* Given instruction *
Express every line from the one containing "Task: Click the Info link beside bucket name" through the end of the records below as a JSON list of strings, one string per line. Skip blank lines and leave the pictures out.
** START OF Provided data **
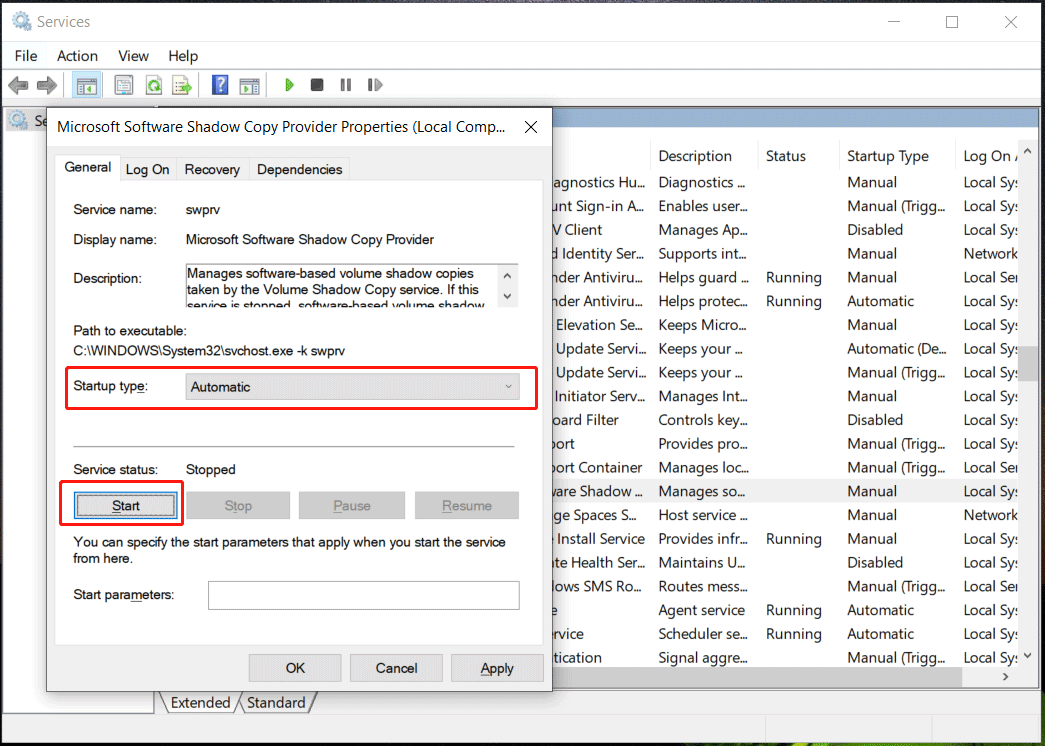Screen dimensions: 1045x746
Task: Click the Export List toolbar icon
Action: click(x=182, y=86)
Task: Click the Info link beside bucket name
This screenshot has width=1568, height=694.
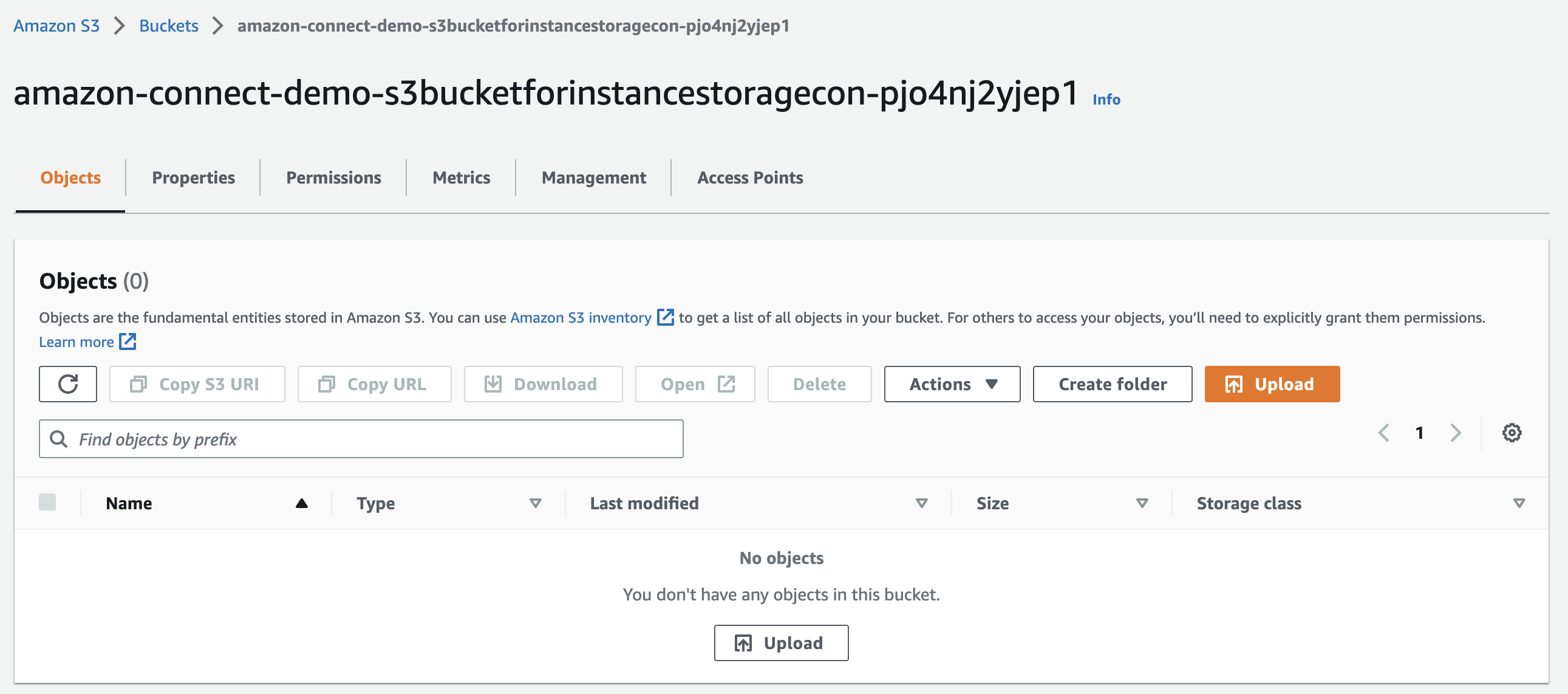Action: point(1106,99)
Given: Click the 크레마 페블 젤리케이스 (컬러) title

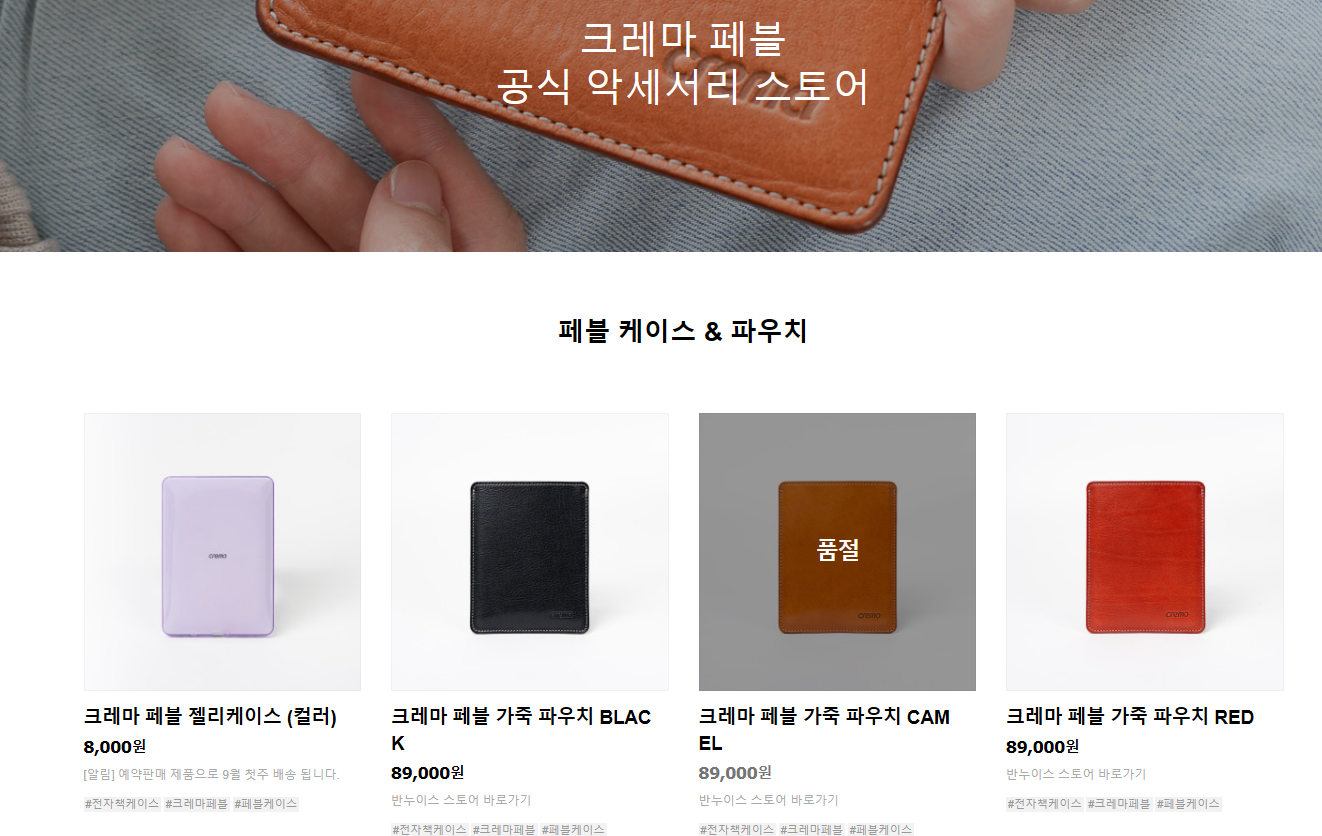Looking at the screenshot, I should [x=210, y=717].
** END OF Provided data **
* Solved exercise *
[
  "Task: Click the Info link beside bucket name",
  "This screenshot has width=1568, height=694.",
  "Action: point(1106,99)",
  "Given: Click the 크레마 페블 젤리케이스 (컬러) title",
  "Looking at the screenshot, I should [x=210, y=717]."
]